## Available records:
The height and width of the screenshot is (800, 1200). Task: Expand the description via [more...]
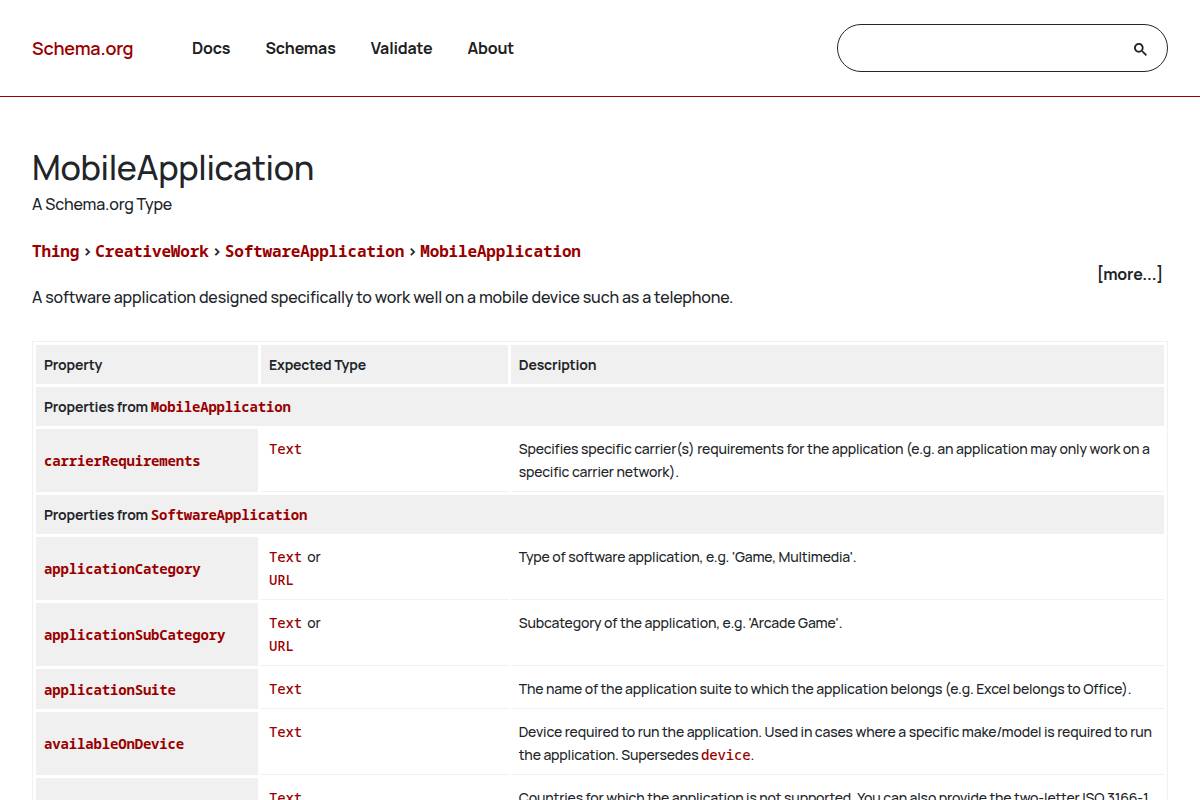click(1130, 274)
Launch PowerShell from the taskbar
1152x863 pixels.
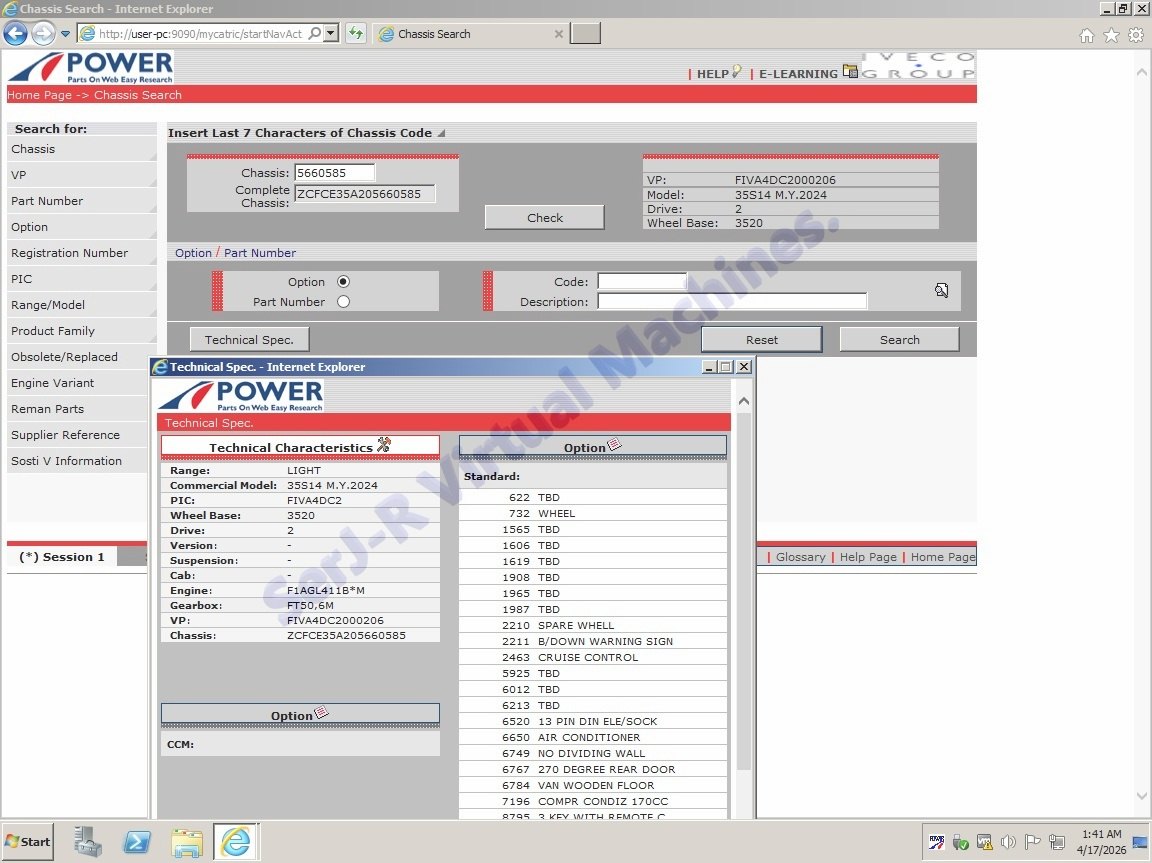pos(137,842)
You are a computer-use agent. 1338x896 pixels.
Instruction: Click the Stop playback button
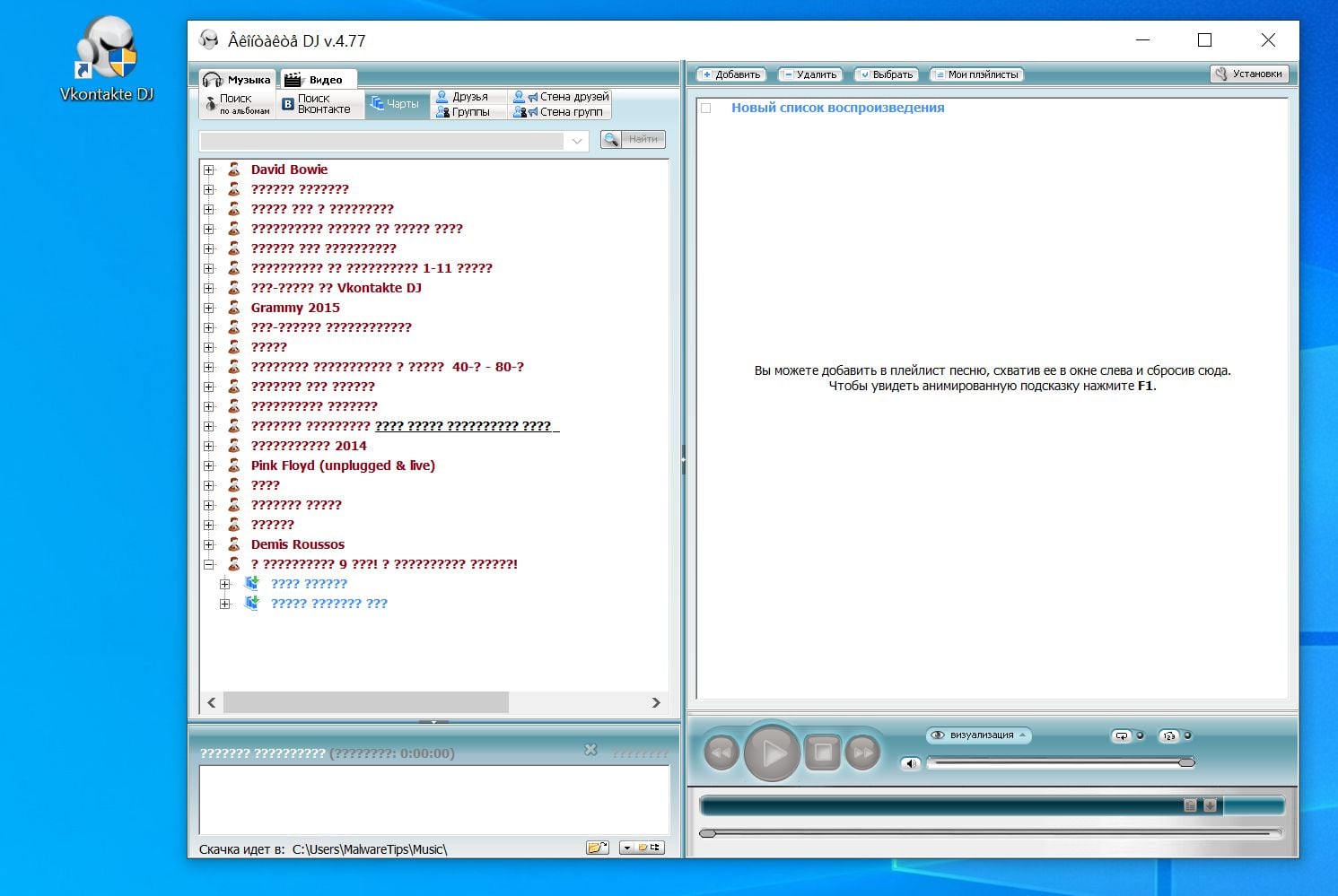822,753
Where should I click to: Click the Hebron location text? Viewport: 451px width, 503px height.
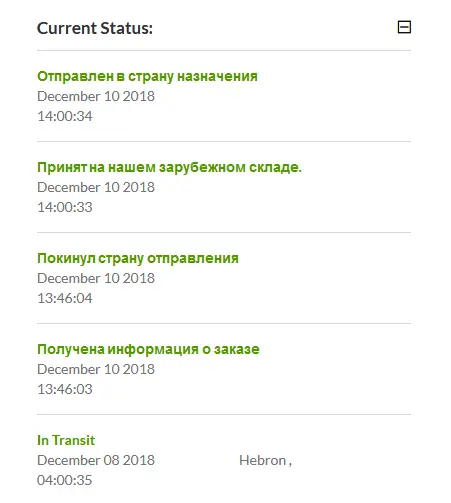(x=265, y=460)
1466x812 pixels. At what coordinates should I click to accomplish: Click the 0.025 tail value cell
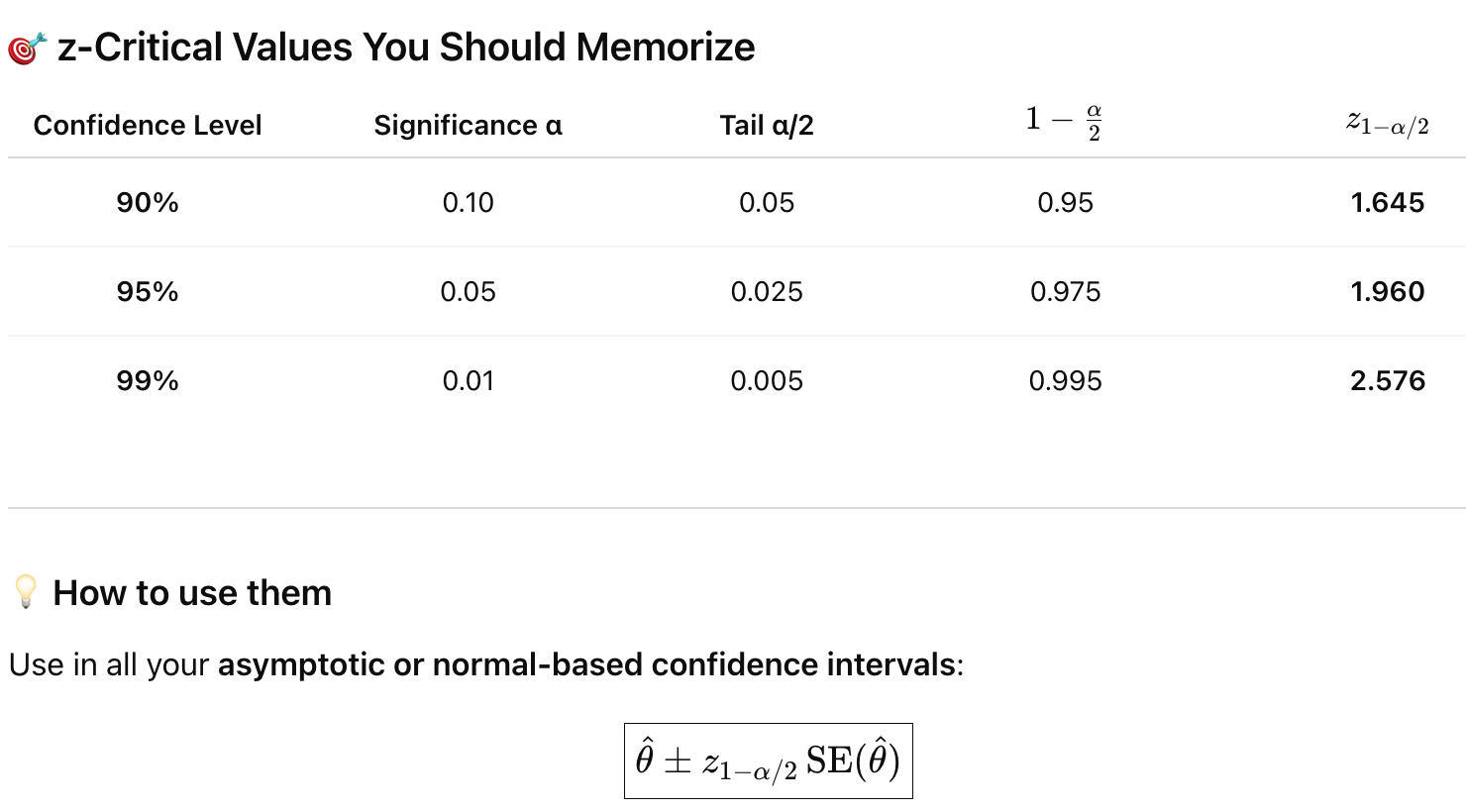[767, 292]
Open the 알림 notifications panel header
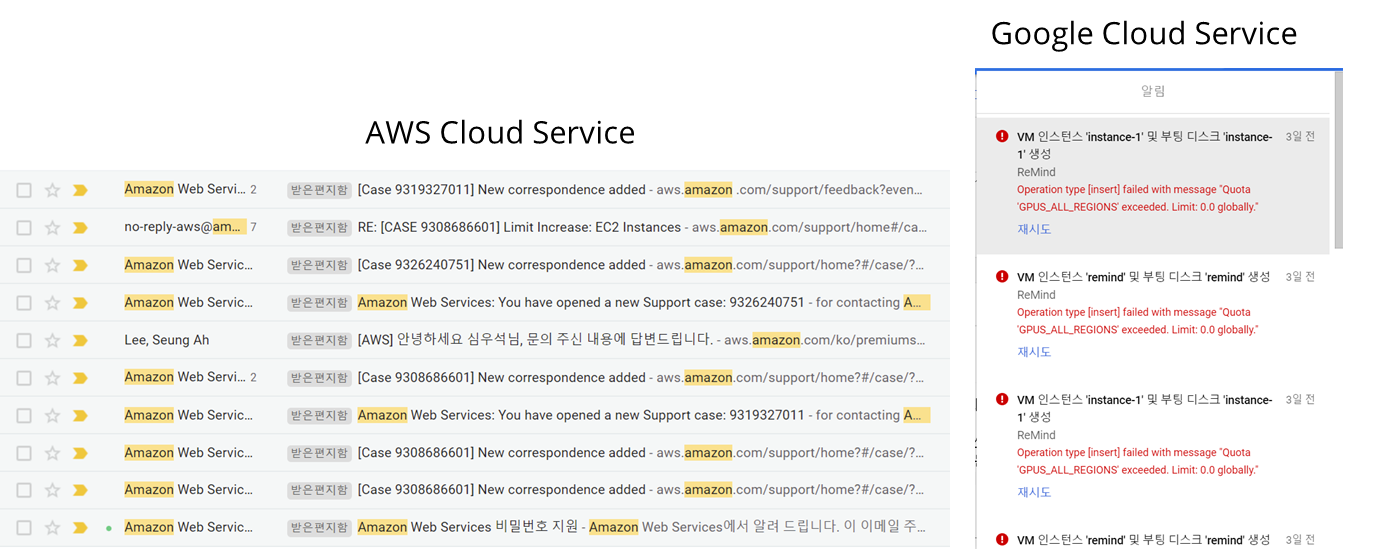This screenshot has height=549, width=1375. click(x=1153, y=91)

## Work instruction:
Please return, without any change, the lines from the line containing "Where should I" through the last line of the entries, dropping the pictures.

## Task output:
Where should I click to: Click the Hebron location text? Viewport: 451px width, 503px height.
(x=265, y=460)
1466x812 pixels. At what coordinates should I click to accomplish: Click the 0.025 tail value cell
[767, 292]
Open the 알림 notifications panel header
This screenshot has height=549, width=1375. click(x=1153, y=91)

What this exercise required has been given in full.